2D radiation MHD K-shell modeling of single wire array stainless steel experiments on the Z machine

Thornhill, J.W.; Giuliani, J.L.; Apruzese, J.P.; Chong, Y.K.; Davis, J.; Dasgupta, A.; Whitney, K.G.; Clark, R.W.; Jones, Brent M.; Coverdale, Christine A.; Ampleford, David A.; Cuneo, M.E.; Deeney, C.

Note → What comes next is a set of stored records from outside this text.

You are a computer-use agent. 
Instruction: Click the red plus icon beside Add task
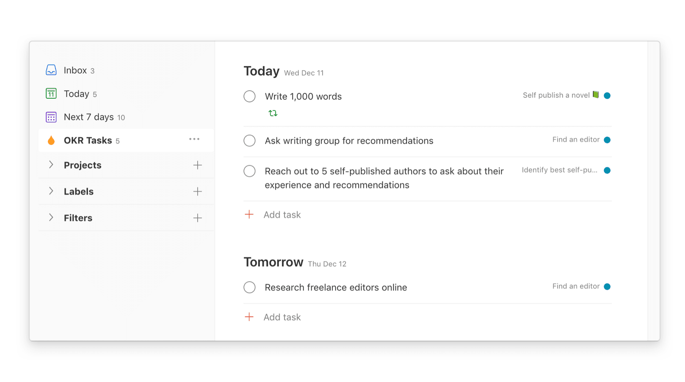coord(249,214)
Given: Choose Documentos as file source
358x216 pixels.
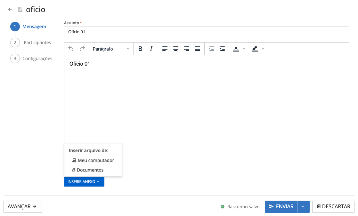Looking at the screenshot, I should click(90, 170).
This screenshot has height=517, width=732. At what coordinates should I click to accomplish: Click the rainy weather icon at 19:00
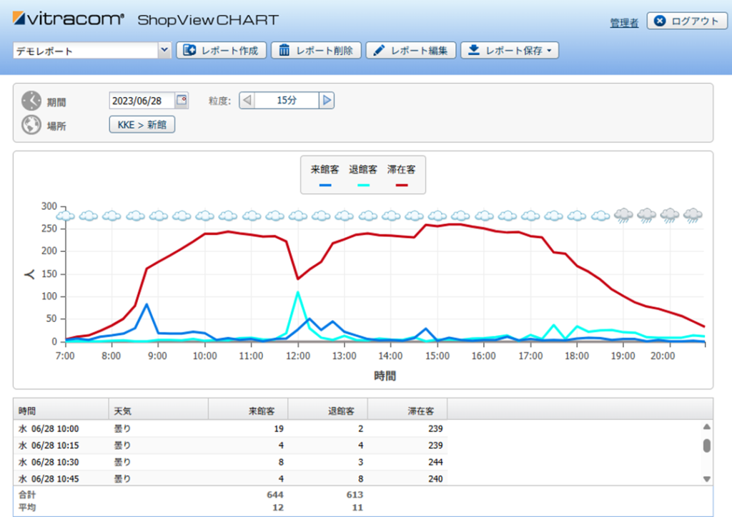pyautogui.click(x=623, y=214)
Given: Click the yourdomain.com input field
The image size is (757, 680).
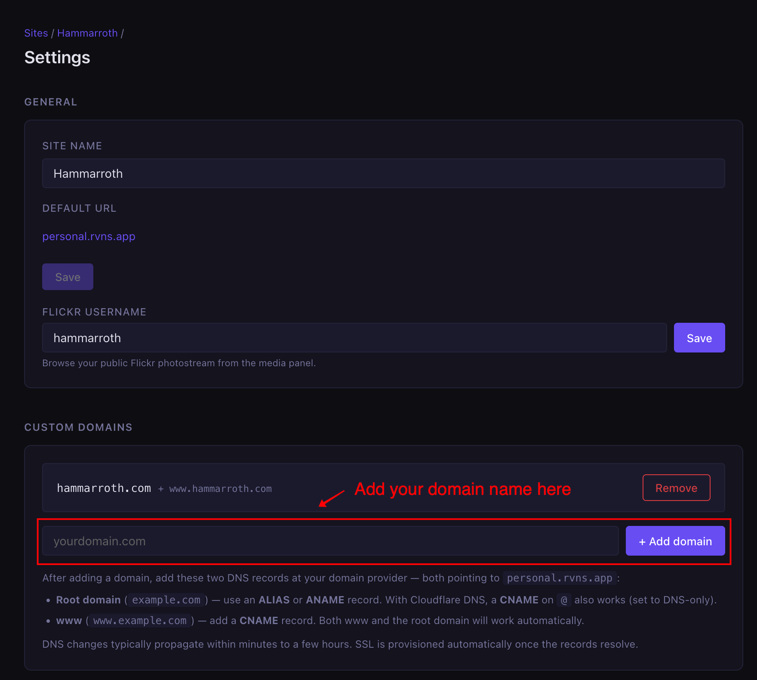Looking at the screenshot, I should pos(330,541).
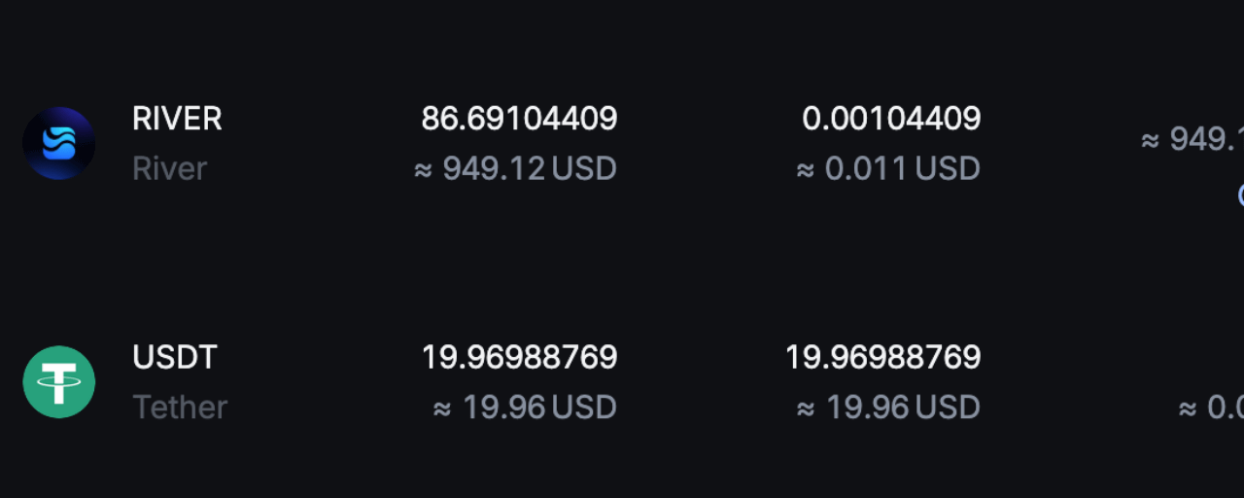Click the ≈ 0.011 USD value under the RIVER available amount
Image resolution: width=1244 pixels, height=498 pixels.
[x=888, y=168]
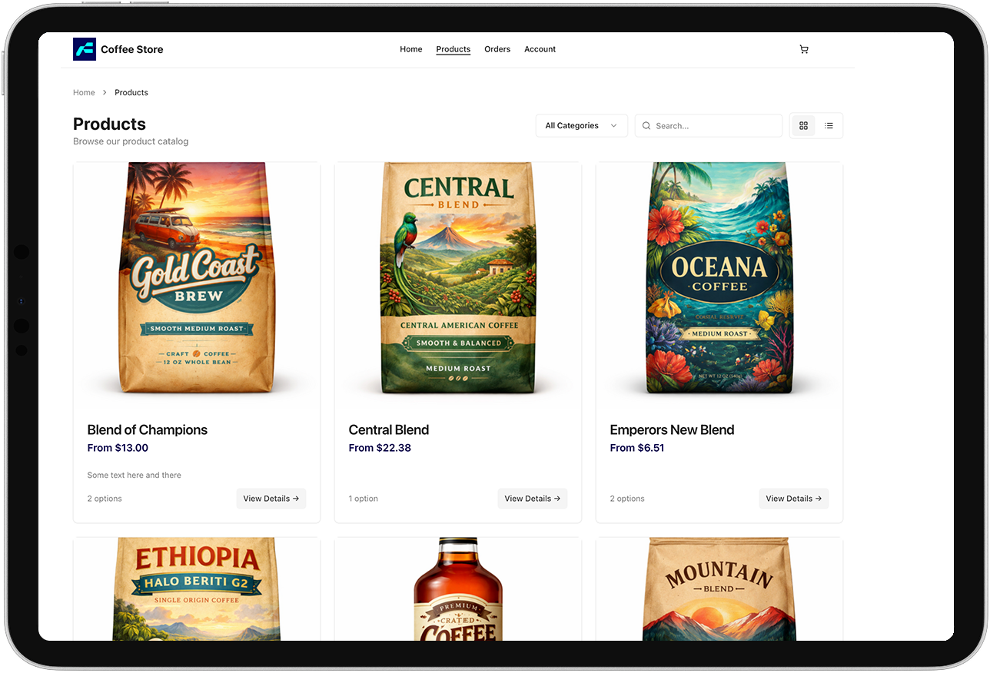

Many physical effects can produce unstable plasma behavior that affect K-shell emission from arrays. Such effects include: asymmetry in the initial density profile, asymmetry in power flow, thermal conduction at the boundaries, and non-uniform wire ablation. Here we consider how asymmetry in the radiation field also contributes to the generation of multidimensional plasma behavior that affects K-shell power and yield. To model this radiation asymmetry, we have incorporated into the MACH2 r-z MHD code a self-consistent calculation of the non-LTE population kinetics based on radiation transport using multi-dimensional ray tracing. Such methodology is necessary for modeling the enhanced radiative cooling that occurs at the anode and cathode ends of the pinch during the run-in phase of the implosion. This enhanced radiative cooling is due to reduced optical depth at these locations producing an asymmetric flow of radiative energy that leads to substantial disruption of large initial diameter (>5 cm) pinches and drives ID into 2D fluid (i.e., Rayleigh-Taylor like) flows. The impact of this 2D behavior on K-shell power and yield is investigated by comparing ID and 2D model results with data obtained from a series of single wire array stainless steel experiments performed on the Z generator. © 2009 American Institute of Physics.